UPDATE 2 - BENCHMARKING SUGGESTED SOLUTIONS
I've don some benchmarking for the two purposed solutions so far: the naive one, suggested by cjm, which is similar to my original solutions, and the memory-demanding one, suggested by Aristotle Pagaltzis Thanks again for both of you!

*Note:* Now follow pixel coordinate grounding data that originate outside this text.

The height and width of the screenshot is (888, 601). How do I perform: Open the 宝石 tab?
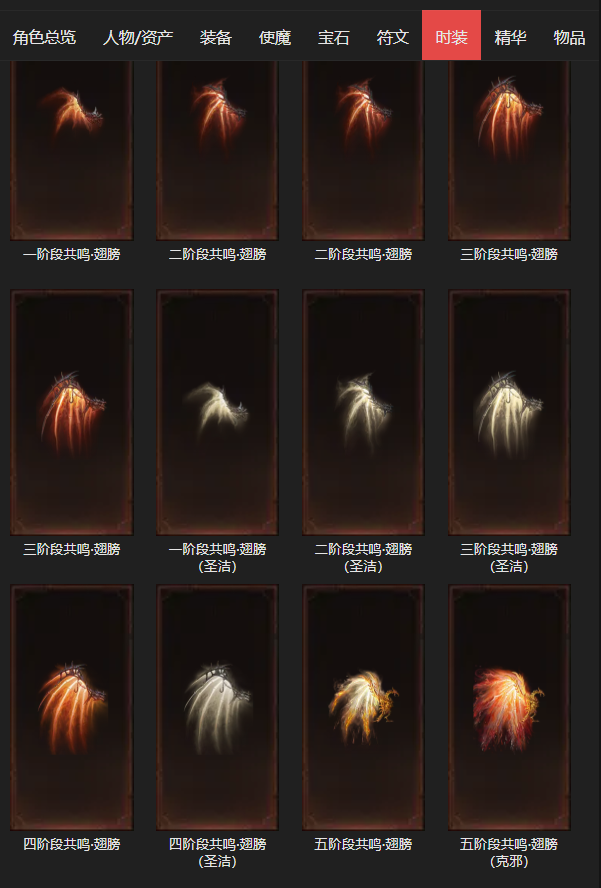coord(334,37)
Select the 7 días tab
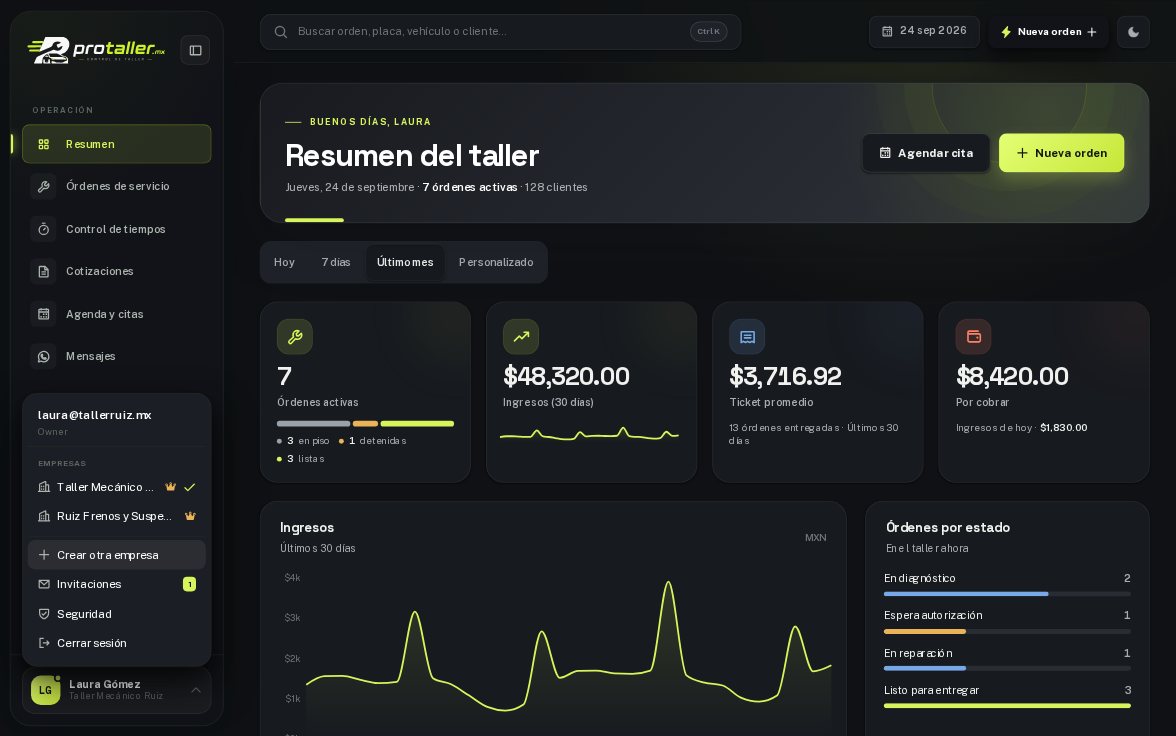 point(336,263)
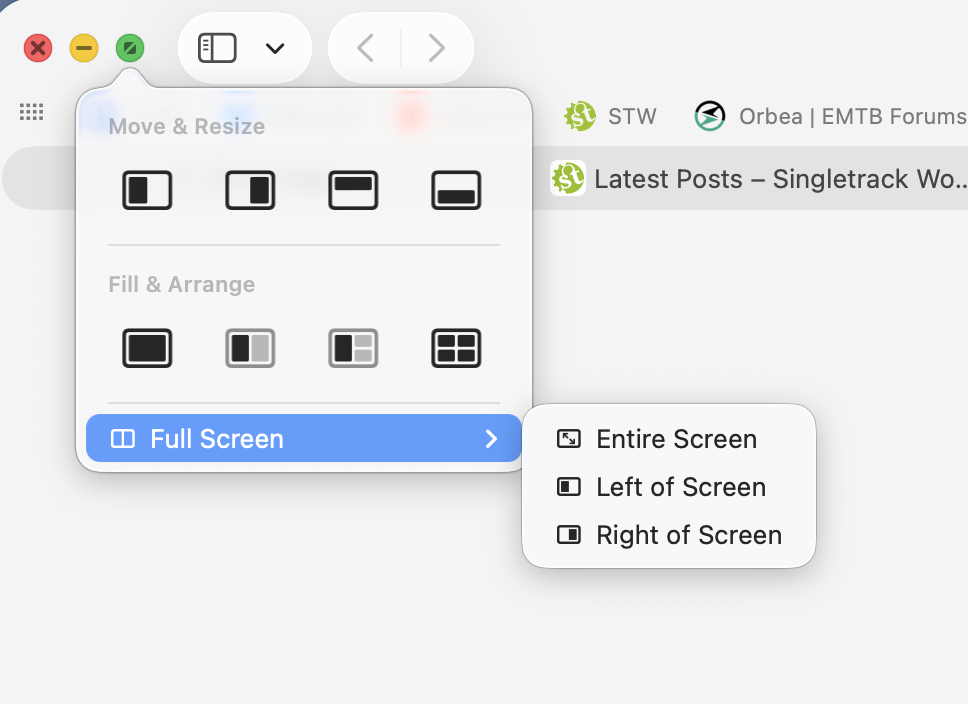Choose the left-half fill and arrange icon

250,348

To compare the two, I created the following packages which use the same interface:
use strict;
use warnings;
package RangeMap;
sub new {
my $class = shift;
my $max_length = shift;
my @lookup;
for (@_) {
my ( $start, $end ) = @$_;
my @idx
= $end >= $start
? $start .. $end
: ( $start .. $max_length, 0 .. $end );
for my $i (@idx) { $lookup[$i] .= pack 'L', $end }
}
bless \@lookup, $class;
}
sub num_ranges_containing {
my $self = shift;
my ( $start, $end ) = @_;
return 0 unless defined $self->[$start];
return 0 + grep { $end <= $_ } unpack 'L*', $self->[$start];
}
1;
and:
use strict;
use warnings;
package cjm;
sub new {
my $class = shift;
my $max_length = shift;
my $self = {};
bless $self, $class;
$self->{MAX_LENGTH} = $max_length;
my @normal = ();
my @wrapped = ();
foreach my $r (@_) {
if ( $r->[0] <= $r->[1] ) {
push @normal, $r;
}
else {
push @wrapped, $r;
}
}
$self->{NORMAL} = \@normal;
$self->{WRAPPED} = \@wrapped;
return $self;
}
sub num_ranges_containing {
my $self = shift;
my ( $start, $end ) = @_;
if ( $start <= $end ) {
# This is a normal range
return ( grep { $_->[0] <= $start and $_->[1] >= $end }
@{ $self->{NORMAL} } )
+ ( grep { $end <= $_->[1] or $_->[0] <= $start }
@{ $self->{WRAPPED} } );
}
else {
# This is a wrapped range
return ( grep { $_->[0] <= $start and $_->[1] >= $end }
@{ $self->{WRAPPED} } )
# This part should probably be calculated only once:
+ ( grep { $_->[0] == 1 and $_->[1] == $self->{MAX_LENGTH} }
@{ $self->{NORMAL} } );
}
}
1;
I then used some real data: $max_length=3150000
, about 17000 ranges with an average size of a few thousands, and finally queried the objects with some 10000 queries. I timed the creation of the object (adding all the ranges) and the querying. The results:
cjm creation done in 0.0082 seconds
cjm querying done in 21.209857 seconds
RangeMap creation done in 45.840982 seconds
RangeMap querying done in 0.04941 seconds
Congratulations Aristotle Pagaltzis! Your implementation is super-fast!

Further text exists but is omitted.